Radiologic technologists make up the third-largest group of health care professionals—surpassed in number only by physicians and nurses. 

A primary responsibility of many technologists is to create images of patients’ bodies using medical equipment. This helps doctors diagnose and treat diseases and injuries. Depending on your specialty, you might use X-ray, MRI, CT, fluoroscopy, or sonography equipment. 

In some cases, you may prepare and inject radiopharmaceutical agents into patients before creating the images. 

You could also help physicians perform procedures—such as angioplasty or stent insertion—to treat heart and blood vessel diseases without surgery. Or you might administer therapeutic doses of radiation to treat diseases such as cancer. 

With advanced education, you can also pursue a career as a radiologist assistant. In this role, you’ll ultimately learn to perform many procedures that a radiologist would otherwise do. 


Like other medical professionals, you’ll promote safety and provide the highest level of patient care as you complete your daily work. 
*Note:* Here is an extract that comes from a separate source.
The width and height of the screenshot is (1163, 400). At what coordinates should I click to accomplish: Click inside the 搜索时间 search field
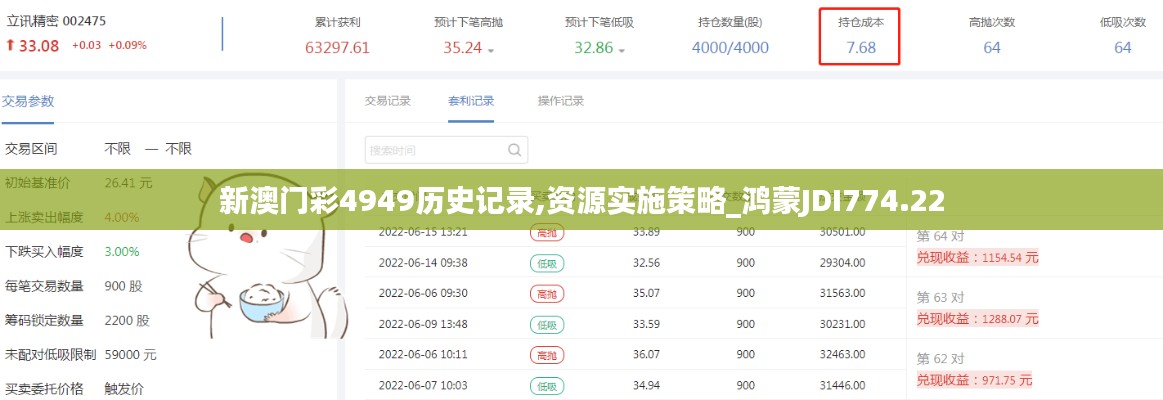click(x=435, y=151)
You’ll probably work in a hospital, physician’s office, outpatient care center, or laboratory. In most cases, you'll split your work between technological tasks and interactions with patients. 
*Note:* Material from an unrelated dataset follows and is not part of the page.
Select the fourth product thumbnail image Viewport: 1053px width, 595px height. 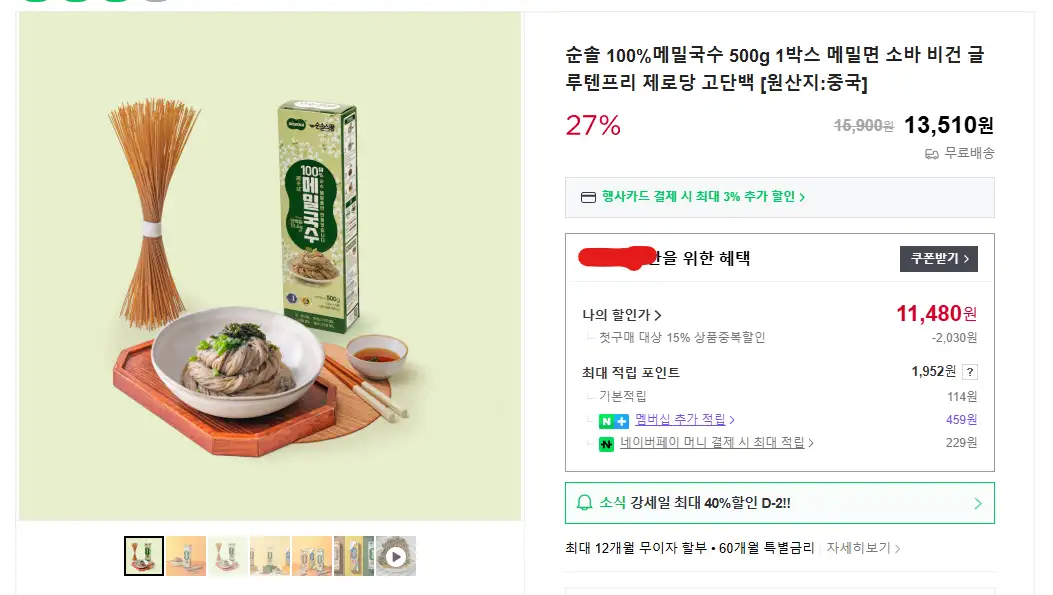(270, 556)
Depending on the career you choose, you might see individual patients once or rarely (for example, if you take X-rays or mammograms). Or you might see them regularly (for example, if you administer radiation to cancer patients). In the first case, you’ll welcome people you haven’t met, quickly putting their concerns at ease. In the second, you’ll get to know your patients, addressing their fears and sharing their medical milestones during the course of their treatment. 

No matter your specialty, you’ll be an important part of a medical team. Your work will help uncover health problems and could ultimately save lives. You’ll be active throughout your working hours, and no two days will be the same.